I agree with this. My friend & her husband went through some pretty traumatic personal stuff which impacted them both & left them both feeling insecure. His coping mechanism was an emotional affair which lead to a physical one.

Nowhereelsetogo90 · 16/07/2021 07:21

My ex cheated several times and I always had an uneasy feeling that he would given the opportunity.

I believe 100% that my now DH hasn’t and I believe 99% that he wouldn’t but things can change! All I can do is trust him and have faith in us.

Lulu1919 · 16/07/2021 07:22

Yes I know 100% he hasn't

KeepSmiling89 · 16/07/2021 07:26

I'm 100% sure he wouldn't...mostly because he's had it done to him in the past and knows how shitty it feels.
He admitted he had feelings for me when we were both in other relationships, but he never did anything about it because we were in other relationships.

noblegreenk · 16/07/2021 07:27

I don't think dh has but you can never know for certain. I think anyone could potentially cheat of the circumstances are right for it. I have a married friend from school who is incredibly loyal and the one person I'd have least expected to cheat. One night she got very drunk and had a one night stand. I think she was more shocked about it than me and she'd never have done it sober! This was nearly ten years ago, her dh never found out but I know she's never forgiven herself. She barely drinks nowadays because of the incident as she knows this would never have happened sober.

3WildOnes · 16/07/2021 07:41

I have never cheated on my husband but did cheat in a previous relationship. Both of my best friends have cheated on their husbands, one a one time drunken shag, the other has had two brief affairs. I would be surprised if my husband had an affair I wouldn’t be terribly surprised if I found out there had been a drunken snog or shag at some point in our relationship.

Worldwide2 · 16/07/2021 07:45

I dont think you can speak for someone else 100% ever. I trust him and believe he woudnt but I can't say 100% no one can.
I think sometimes with men it's opportunity vs looking for it. Some men aren't looking but if something comes their way it just inflates their ego so much they go for it. Then you have serial cheaters who actively look for it. That's my take on it anyway.

Sn0tnose · 16/07/2021 07:45

I don’t know for a fact that he hasn’t, but I trust him and firmly believe that he hasn’t, which is as much as anyone can do.

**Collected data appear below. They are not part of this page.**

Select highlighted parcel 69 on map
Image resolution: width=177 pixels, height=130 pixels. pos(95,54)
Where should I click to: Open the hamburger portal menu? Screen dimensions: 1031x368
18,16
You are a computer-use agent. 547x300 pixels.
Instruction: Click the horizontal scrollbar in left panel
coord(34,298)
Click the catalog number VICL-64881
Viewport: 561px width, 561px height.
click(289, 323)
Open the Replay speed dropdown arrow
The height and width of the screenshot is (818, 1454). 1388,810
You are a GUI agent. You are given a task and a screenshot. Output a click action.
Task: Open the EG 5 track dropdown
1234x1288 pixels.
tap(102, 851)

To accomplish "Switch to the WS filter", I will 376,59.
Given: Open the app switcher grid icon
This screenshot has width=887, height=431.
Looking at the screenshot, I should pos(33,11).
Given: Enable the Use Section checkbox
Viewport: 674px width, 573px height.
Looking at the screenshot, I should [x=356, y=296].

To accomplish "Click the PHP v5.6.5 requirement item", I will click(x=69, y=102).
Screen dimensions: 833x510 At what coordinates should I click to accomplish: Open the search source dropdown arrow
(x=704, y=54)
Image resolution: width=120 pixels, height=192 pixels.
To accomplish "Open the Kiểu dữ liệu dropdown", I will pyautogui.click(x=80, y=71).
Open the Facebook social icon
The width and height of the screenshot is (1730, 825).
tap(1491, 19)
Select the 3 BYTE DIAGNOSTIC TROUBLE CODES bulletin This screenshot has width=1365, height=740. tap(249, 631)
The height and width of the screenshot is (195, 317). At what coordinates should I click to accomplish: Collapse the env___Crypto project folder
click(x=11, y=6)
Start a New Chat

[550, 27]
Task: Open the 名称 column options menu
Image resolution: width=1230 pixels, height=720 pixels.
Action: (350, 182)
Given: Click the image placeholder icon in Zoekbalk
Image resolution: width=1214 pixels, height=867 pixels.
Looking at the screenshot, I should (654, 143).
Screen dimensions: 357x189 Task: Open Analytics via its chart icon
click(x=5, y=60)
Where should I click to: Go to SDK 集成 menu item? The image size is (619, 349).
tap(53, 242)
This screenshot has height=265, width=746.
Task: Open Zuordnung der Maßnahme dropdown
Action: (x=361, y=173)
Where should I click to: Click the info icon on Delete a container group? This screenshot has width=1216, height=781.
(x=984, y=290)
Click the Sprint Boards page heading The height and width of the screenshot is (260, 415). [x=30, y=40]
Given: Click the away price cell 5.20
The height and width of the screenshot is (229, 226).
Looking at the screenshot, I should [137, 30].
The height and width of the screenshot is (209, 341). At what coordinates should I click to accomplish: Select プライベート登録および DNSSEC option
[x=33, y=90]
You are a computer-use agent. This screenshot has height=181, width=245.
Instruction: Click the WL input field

I certainly couldn’t say the same for a couple of previous partners.

AlternativePerspective · 16/07/2021 07:45

everyone has it in them to cheat in the right circumstances.

That doesn’t mean that everyone does, obviously, but everyone is capable.

And IME it is usually the people who say “I would never cheat” or “he would never cheat” who do. Because those people are so assured that they would spot the signs and walk away before it happens that often it’s upon them before they realise and by then it’s already too late.

personally I know far more women who have cheated than men. But for some reason people seem to focus on the fact that men do it, meaning women get away with it more often. But actually statistically the numbers of men and women who cheat are pretty equal.

ClareBlue · 16/07/2021 07:55

@PyongyangKipperbang

Random thought that just popped into my head....

Perhaps being 100% sure that someone would never cheat on you is part of what makes you take the other person for granted. Not being valued may lead a person to cheat, so perhaps not neccessarily taking for granted that they will never cheat on you, so you put the effort in rather than sitting back and coasting, may actually make it less likely that they will cheat.

Obviously not talking about the serial cheaters but the "out of the blue, they have fallen for someone else" situations.

I am not sure that this theory stands up but its a thought.

I sort of think the same. I wouldn't want my partner to cheat on me but I can see that someone else would find them attractive and I certainly don't think they would never find someone else attractive. Trust can be broken in all sorts of ways and for all sorts of reasons. I would say I haven't been cheated on and I think it is unlikely for the future, but I think it is taking your partner for granted if you say you are 100 percent sure they never will. As PP are saying you can not be complacent as the most unexpected people cheat.